The proposal introduces periodic penalty payments as an instrument to compel ESG ratings providers or the relevant persons to comply with previously issued decisions, requests for information, or investigation and inspections.

The proposal also grants a right to review by the Court of Justice where ESMA has imposed a fine or a periodic penalty payment. The Court shall have competence to review such decision and may annul, reduce, or increase the fine or periodic penalty payment.

=== Third countries ERP in the EU ===
ESG rating provider comes from a third country, it will have to fulfil the following requirements, once it has informed ESMA of its intention to conduct ESG rating activities in the EU. The conditions are as follows :

- Provide a legal representative and indicating the name of the competent authority responsible for the supervision of the Non-EU ERP. This way keeping track of the market and coordinating global policies are facilitated.
- The European Commission needs to adopt an equivalence decision for the third country authority or delegate to ESMA authorization on a case-by-case basis.
- A cooperation arrangement with the competent authorities of the third country is found. This might foster international cooperation and information exchange for better future planning.
- Other ERP can be endorsed by previously authorized members.

When authorized, the information on the identity of ESG rating providers that have received authorization, recognition or that complied to the proposed Equivalence Regulation will be available in the European Single Access Point (ESAP).

=== Quality, integrity, independence, and transparency ===
Studies like Miller's (2002) or Kuncoro's (2011) confirms that transparency has a great impact on companies, investors, creditors, and information intermediaries in the capital market, specifically helping to reduce information asymmetry. In this regard, the proposal requires ESG rating providers to:

- Provide proof of knowledge and past expertise in ESG rating.
- Publish on ERP websites methodologies, models and assumptions essential to guide the investors' decisional process.
- Gather information on the European Single Access point.
- Commit to record at least 5 years of ESG activities.

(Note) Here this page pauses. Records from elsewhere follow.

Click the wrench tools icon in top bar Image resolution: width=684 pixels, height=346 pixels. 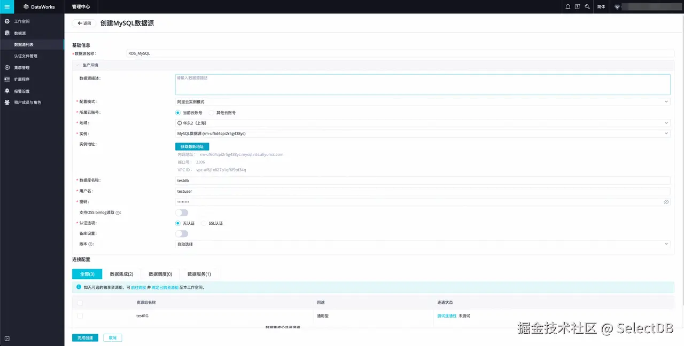tap(587, 6)
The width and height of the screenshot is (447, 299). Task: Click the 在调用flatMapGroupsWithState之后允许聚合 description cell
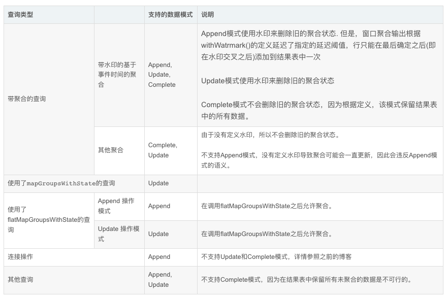click(266, 207)
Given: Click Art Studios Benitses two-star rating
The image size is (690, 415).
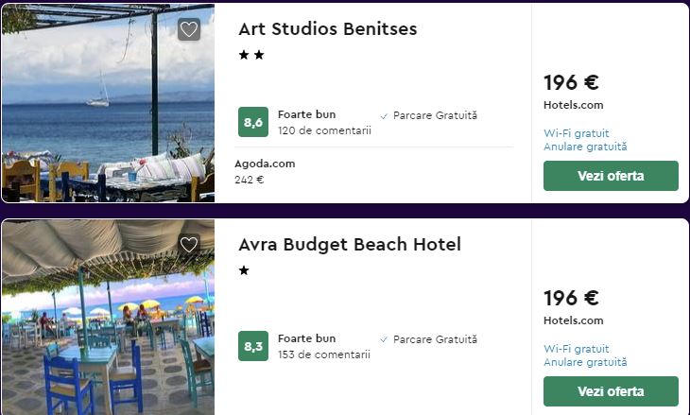Looking at the screenshot, I should 251,56.
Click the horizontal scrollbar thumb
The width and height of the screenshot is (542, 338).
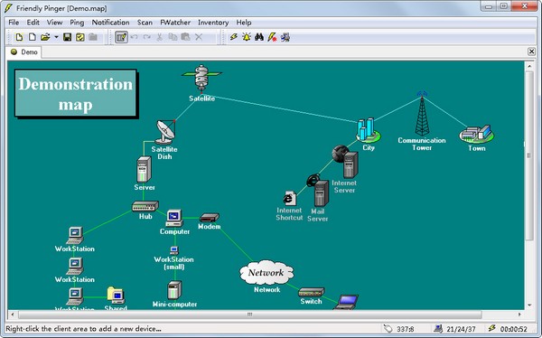[250, 315]
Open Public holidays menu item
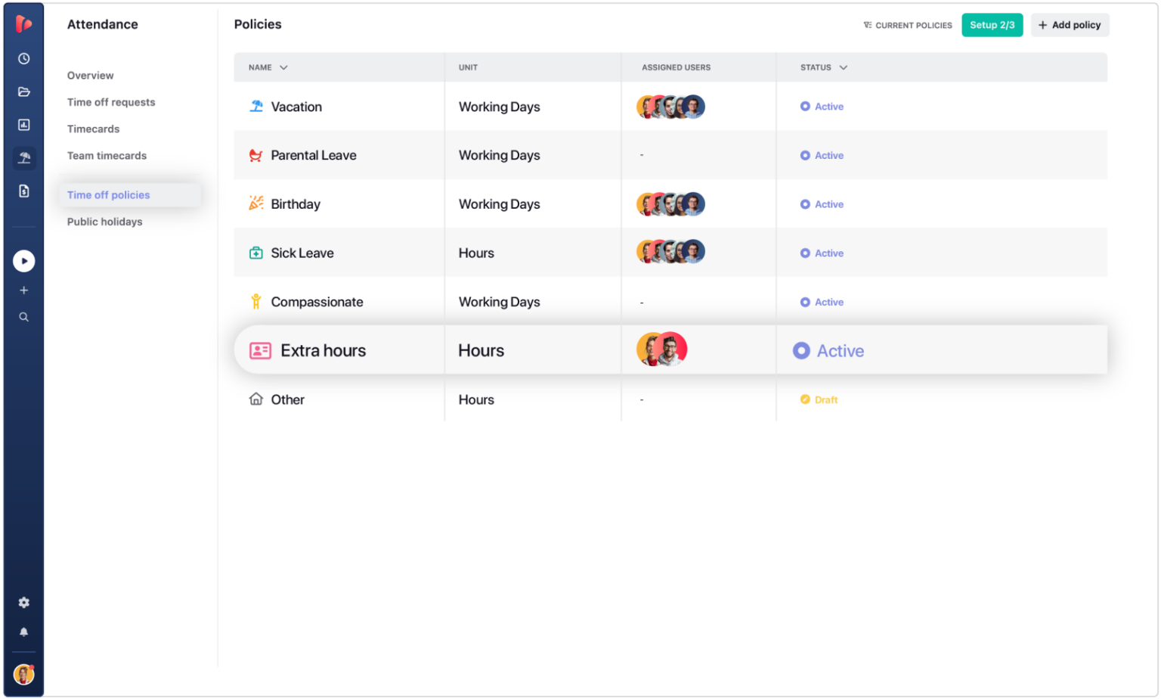The width and height of the screenshot is (1161, 699). [104, 222]
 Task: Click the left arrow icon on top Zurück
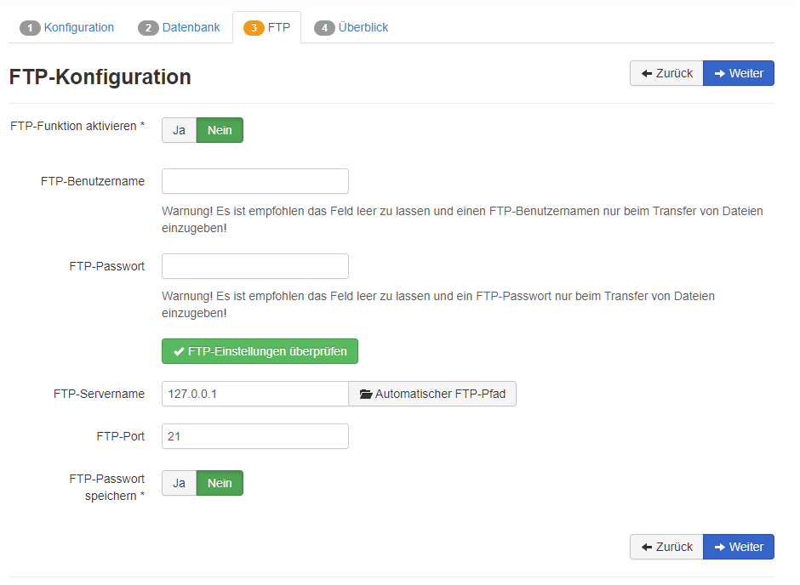647,74
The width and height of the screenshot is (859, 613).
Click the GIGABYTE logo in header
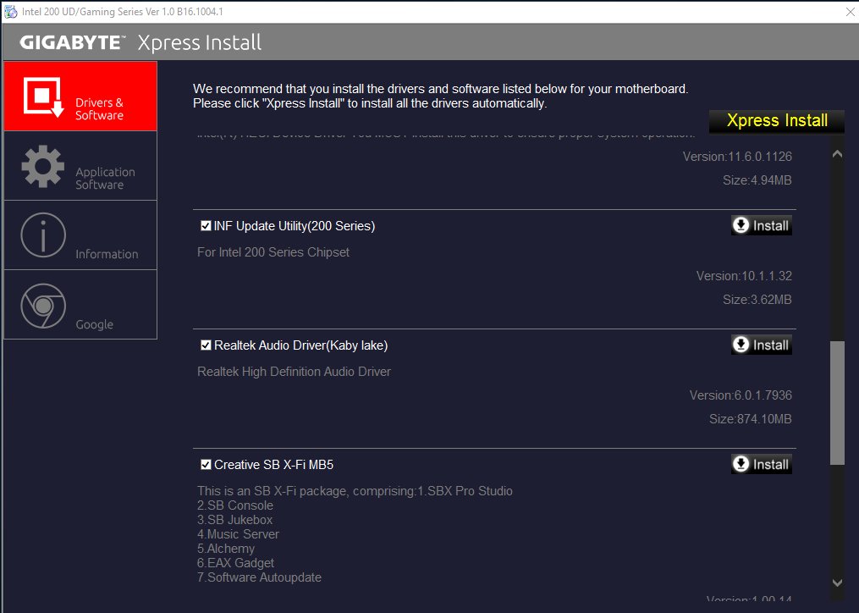73,42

The integrity of ESG, on ESMA's surveillance, require the EU agency's tasks are not hampered by any mean and therefore the future Eu ERP would be asked to:

- Put on place complaint handling mechanisms.
- Not outsource as it impairs the judgement of ESMA and can threaten the report quality.
- None of the rating agency can undergo consulting, investments, Audit, Banking, reinsurance, credit rating activities nor elaborations of green benchmarks.